LA VUELTA 25. A NOVARA FA FESTA PHILIPSEN! 4° VIVIANI

VUELTA | 23/08/2025 | 17:26
di Carlo Malvestio

Dopo la maglia gialla, ecco la maglia rossa. Jasper Philipsen rispetta il pronostico e stravince la volata di Novara nella tappa di apertura della Vuelta a España 2025, lanciato alla perfezione dai compagni della Alpecin-Deceuninck. Al secondo posto si piazza Ethan Vernon (Israel-PremierTech), al terzo Orluis Aular (Movistar) e al quarto Elia Viviani (Lotto), che si è ben mosso nel finale non riuscendo però a trovare lo spunto per prendersi almeno un podio.
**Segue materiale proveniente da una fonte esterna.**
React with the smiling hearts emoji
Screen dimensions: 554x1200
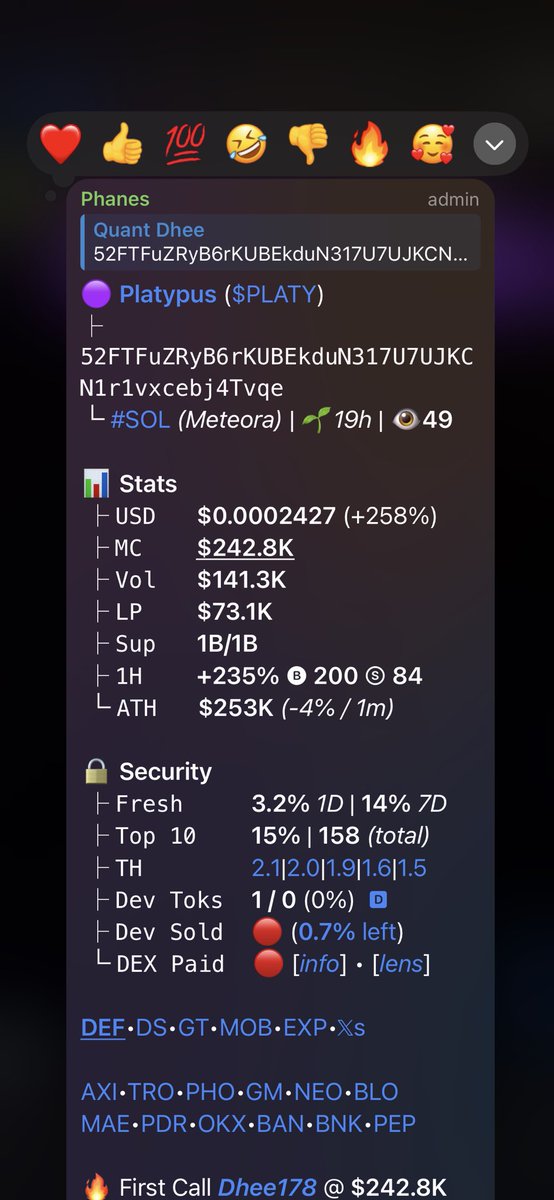pyautogui.click(x=431, y=146)
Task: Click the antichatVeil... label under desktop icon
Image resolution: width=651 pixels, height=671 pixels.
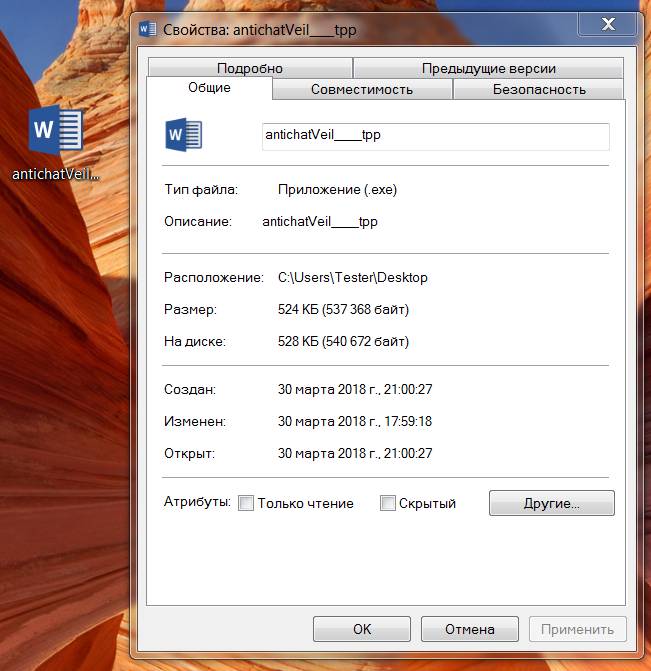Action: tap(56, 173)
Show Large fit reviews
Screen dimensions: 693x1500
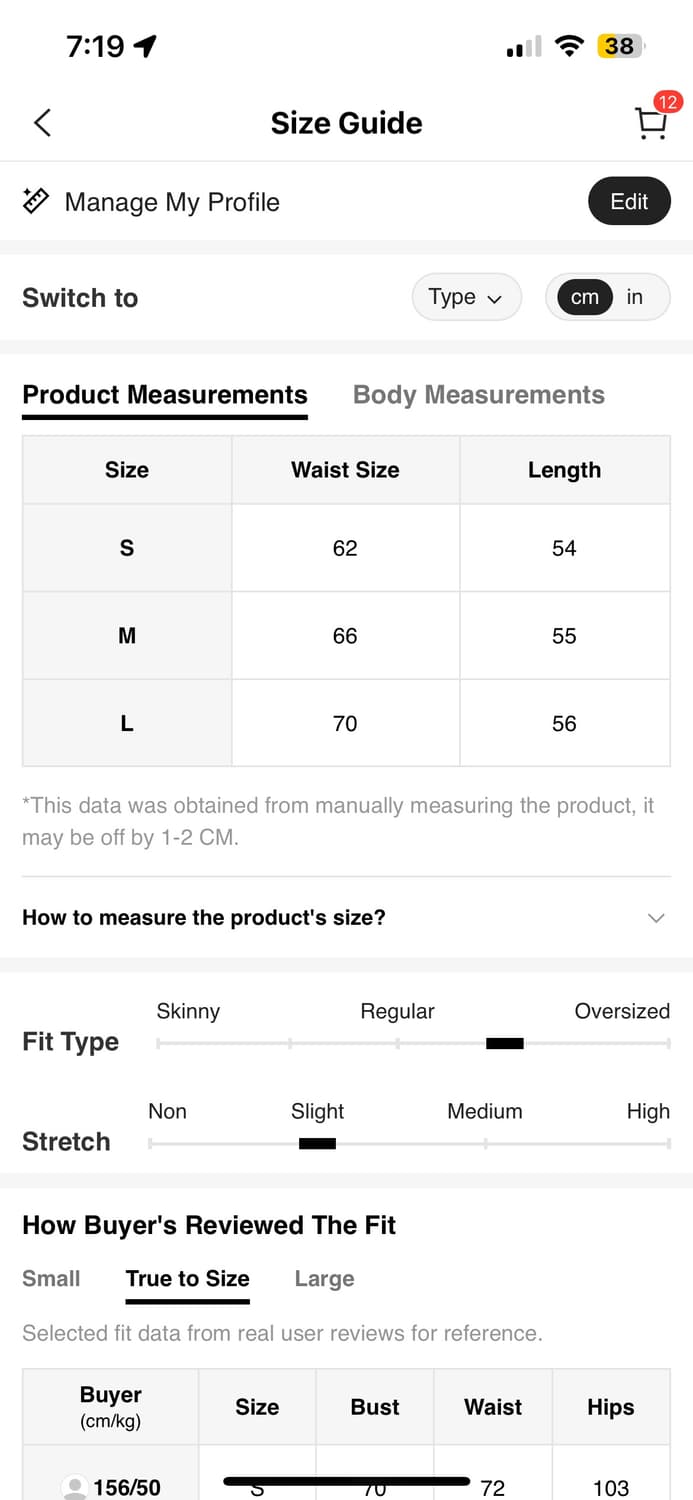point(324,1279)
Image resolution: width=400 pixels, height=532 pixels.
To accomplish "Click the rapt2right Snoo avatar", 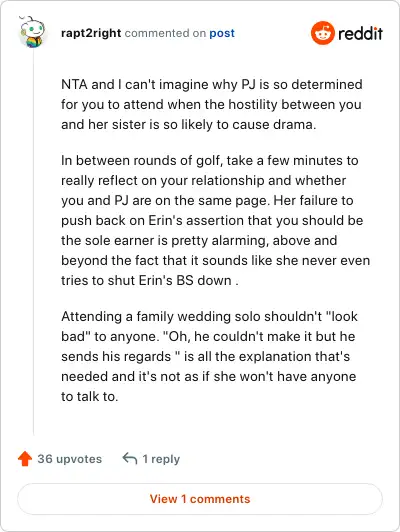I will pos(32,32).
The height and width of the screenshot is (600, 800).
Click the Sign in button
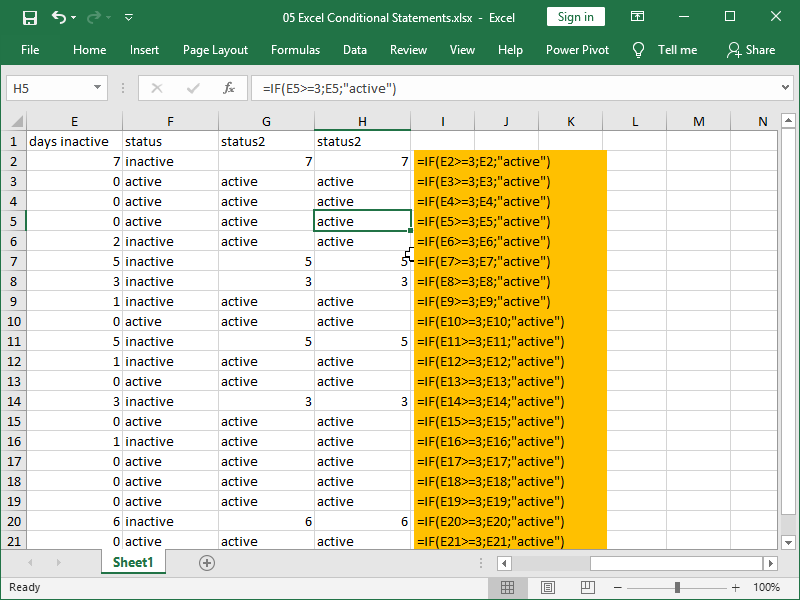pyautogui.click(x=575, y=17)
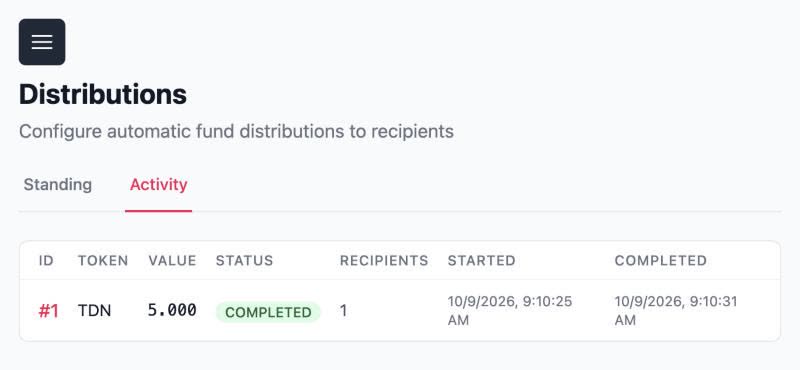Click the ID column header
Screen dimensions: 800x370
coord(46,260)
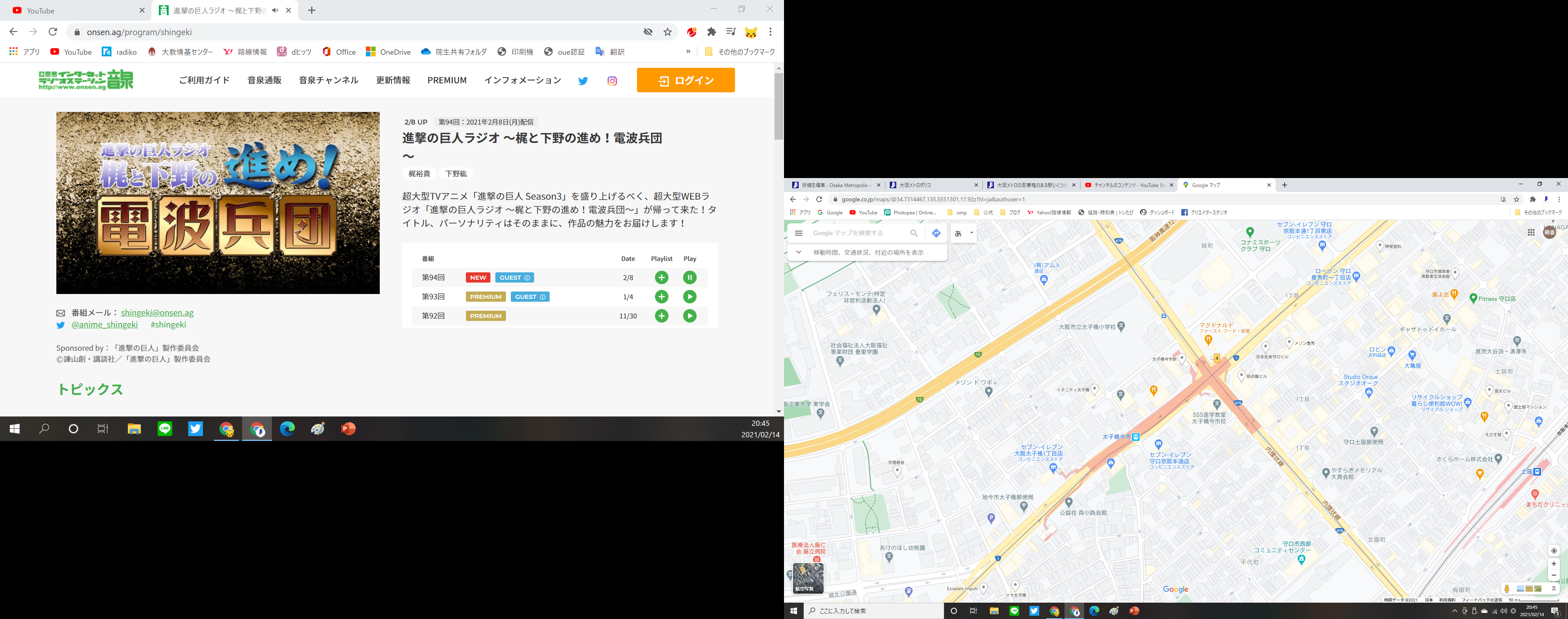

LA CORSA - Dopo la partenza dalla Reggia di Venaria, il via ufficiale della Vuelta a España 2025 è stato dato da Corso Casale, di fronte al monumento dedicato a Fausto Coppi. I primi fuggitivi di questa edizione sono stati Pepijn Reinderink (Soudal-QuickStep), Nicolas Vinokourov (XDS Astana), Joel Nicolau (Caja Rural-Seguros RGA), Koen Bouwman (Jayco AlUla), Alessandro Verre (Arkéa-B&B Hotels) e Hugo De La Calle (Burgos Burpellet BH), scattati subito dopo il via. Alpecin-Deceuninck e Lidl-Trek non hanno però mai lasciato troppo spazio, tanto che il vantaggio massimo è stato di appena 2’15”.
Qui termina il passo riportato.